There are a handful of methods of generating these matrices. Singular Value Decomposition (SVD) and Non-Negative Matrix Factorization (NMF) are two of the most common decomposition algorithms for recommender systems. There are two key methods of optimizing values in the user and item matrices: Alternating Least Squares (ALS) and Stochastic Gradient Descent (SGD). The math behind these algorithms is beyond the scope of this introductory post, but the principal idea is that we’ll decompose one matrix into two smaller ones which capture key latent features.
Once we have converted our utility (customer*candy) matrix into user (customer) and item (candy) matrices, we can multiply these two smaller matrices together to approximate the missing values in the utility matrix. Again, we’ll sort predicted ratings for candies that George has not yet tried, and recommend the top N.
While dimensionality reduction obscures interpretability, matrix factorization tends to generate the strongest predictions of all methods listed, as reducing the dimensionality reduces overfitting, and we are no longer beholden to the restraints of content-based methods. Additionally, memory consumption is greatly reduced by shrinking the size of the matrices we’re working with, and focusing on the key latent factors.
This said, all collaborative filtering algorithms share some key problems:
- Cold start problem - We don’t have past rating information for new users or new products. There are several ways of remedying this problem. For new products, we can use a content-based system or draw attention to them with a “new releases section,” and for new users we may start with something as simple as most popular items until we collect more information. Nonetheless, it’s a clear drawback.
- Sparsity & computational complexity - Even with matrix factorization, we may still run into memory consumption issues if we’re working with very large datasets. In this situation, we’ll typically turn to distributed computing via Spark or Hadoop.
- Popularity bias - Items that are often rated highly will likely have high predicted ratings for users, and niche items will not be frequently recommended.
Recommendation engines are an excellent way for brands to keep customers engaged by recommending relevant content. There are many methods of generating recommendation engines, each with its own set of pros and cons.
Content-based recommender systems use user rating history along with product information to identify products similar to those a particular user liked in the past. This is fairly straightforward and works well in recommending new and unpopular products. However, this approach is often a bit too simplistic.
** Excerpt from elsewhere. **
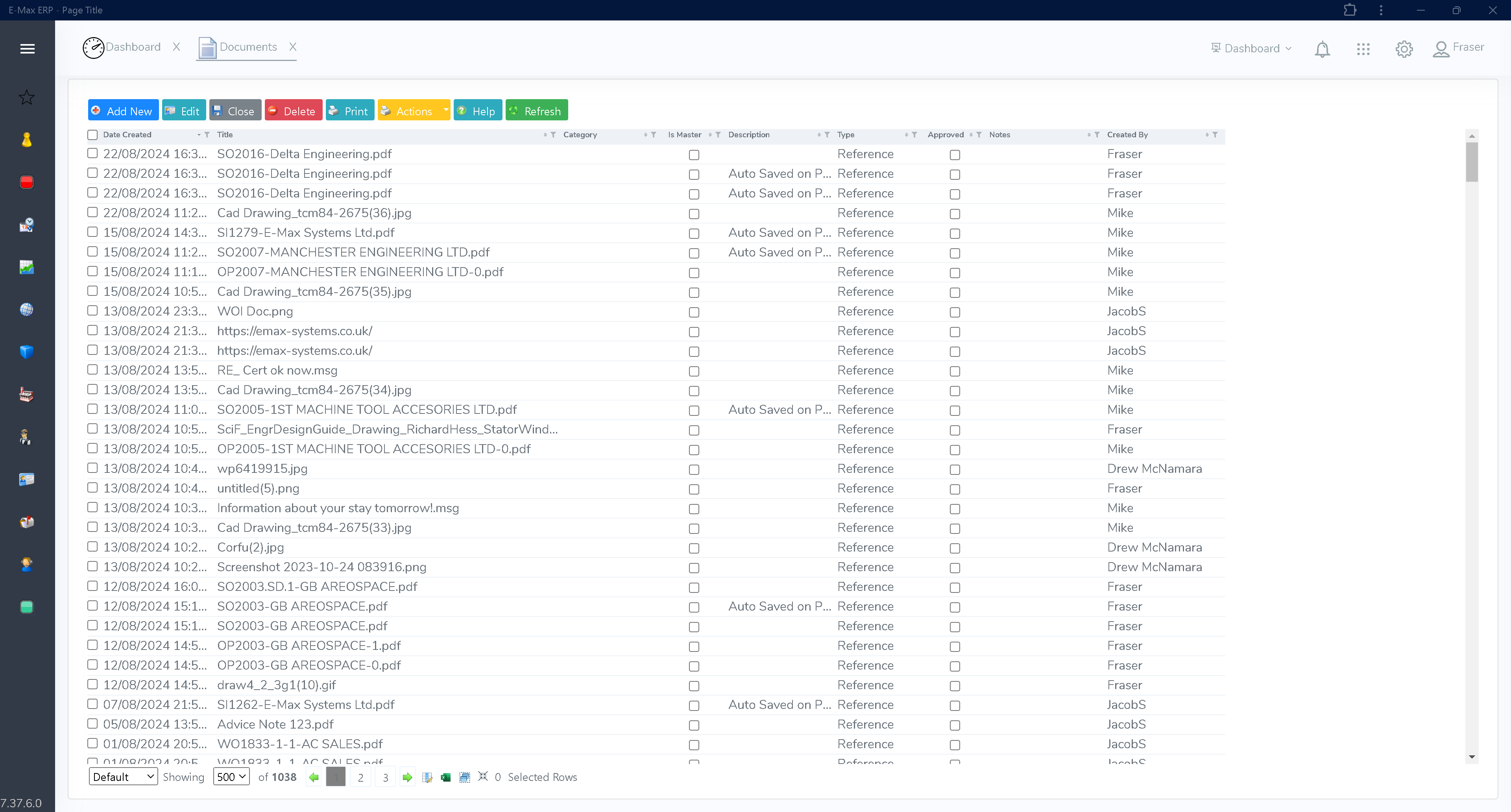Click the Export to Excel icon
1511x812 pixels.
pos(446,777)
Collaborative filtering does not consider product information at all, and relies strictly on the utility matrix, containing past rating information for all users and products, to find similar users and recommend products that they liked. Memory-based collaborative filtering methods are fairly simple, but often don’t scale well for large datasets. Model-based methods build upon this by leveraging dimensionality reduction to improve memory consumption. Even so, memory consumption is still a common drawback, as is the cold start problem and popularity bias.
Note that these two approaches are not mutually exclusive, and hybrid approaches are common. One example of a hybrid approach is using a content-based system for new products, and a collaborative filtering model for products that we have more rating history on.
Recommendation engines are an extensive topic, and there’s much more to it than what is mentioned here, but we hope you found this introduction to the topic insightful.